The overall number of private candidates has increased as of late but only makes up a small percentage of all test takers (1,369 candidates in 2018). Most private candidates are students who previously attended school but failed examinations, school dropouts seeking to re-enter the system, or graduates attempting to improve their grades for university admission.
Technical and Vocational Education (TVET)
Rwanda’s genocide and civil war decimated the country’s human capital, and created a desperate need to reconstruct the country’s TVET system.
TVET is provided by technical secondary schools and vocational training centers at the secondary level, as well as by polytechnics at the post-secondary level. The government has in recent years adopted various measures to better integrate the different forms of TVET and expand the system, including the creation of the TVET qualifications framework and the establishment of a single oversight body, the Workforce Development Authority (WDA) under the MINEDUC.

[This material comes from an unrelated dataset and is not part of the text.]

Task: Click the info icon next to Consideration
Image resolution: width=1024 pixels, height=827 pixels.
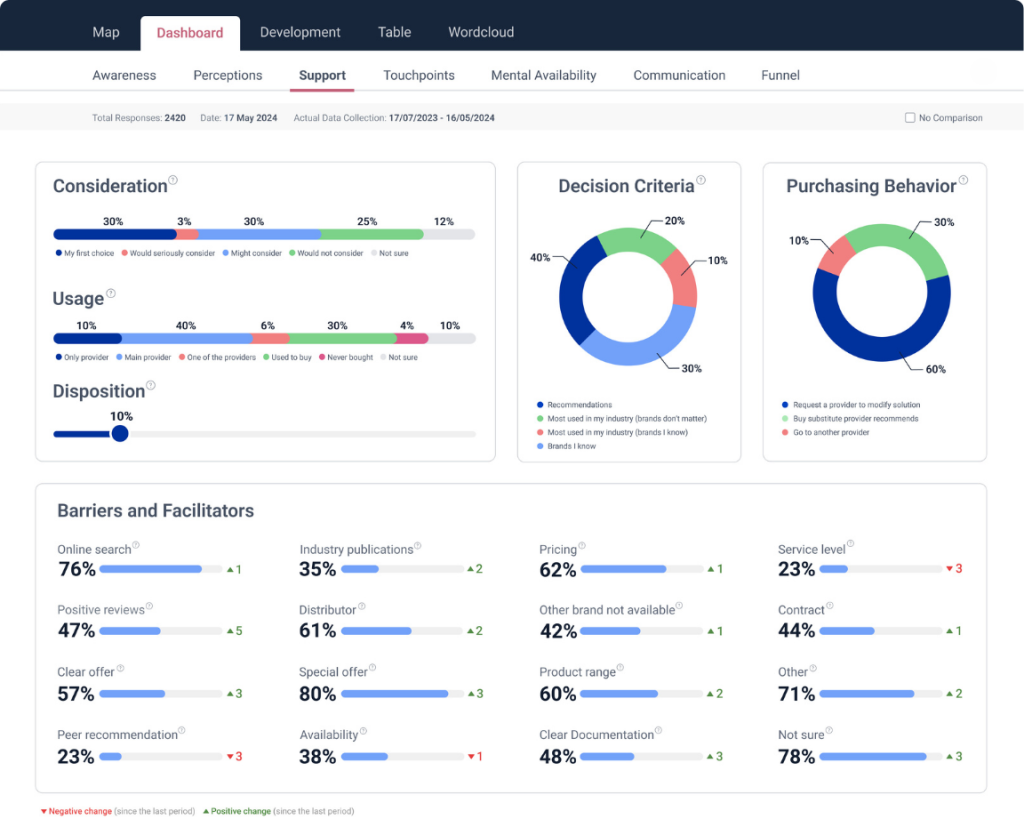Action: (x=173, y=181)
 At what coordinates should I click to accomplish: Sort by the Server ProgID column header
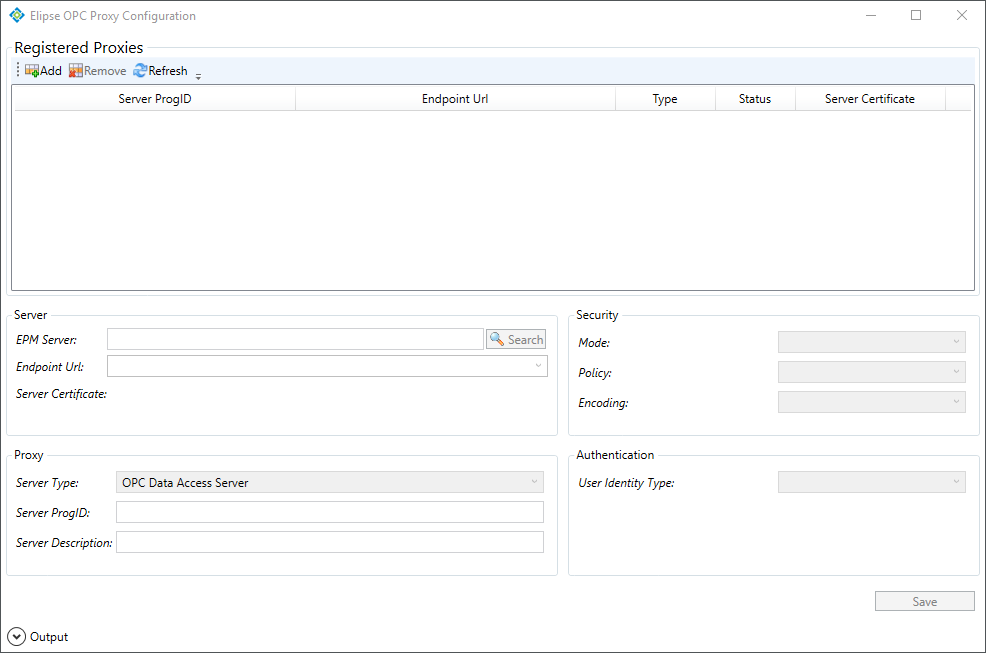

The TVET system has since grown significantly, although enrollment levels still fall short of official goals. The government recently sought to boost enrollments in TVET programs to 60 percent of all upper-secondary enrollments by 2017 (up from 38 percent in 2013). While the total number of upper-secondary TVET students has increased from 64,866 in 2013 to 79,388 in 2018, the percentage of TVET students among all upper-secondary students actually dropped to 34 percent. There were 360 TVET institutions and 102,485 learners at all levels of TVET in Rwanda in 2018, most of them enrolled in private technical secondary schools.
Technical secondary school programs are three years in length (S4 to S6) and require the completion of nine years of education (O Level) for admission. Curricula include a small general education component (English, mathematics, political studies, and science subjects), as well as technical subjects in a vocational field, such as agriculture, construction, engineering technology, nursing, or secretarial studies. A practical internship is usually part of the program.
At the end of grade 12, students sit for the external National Technical and Professional Examination conducted by the WDA. To graduate, they must pass a certain number of subjects and achieve a required minimum aggregate grade, as well as pass a “practical paper”. Graduates are awarded the National Advanced Certificate of Technical Secondary Education A2, an upper-secondary school leaving qualification that prepares students for employment but also provides access to higher education.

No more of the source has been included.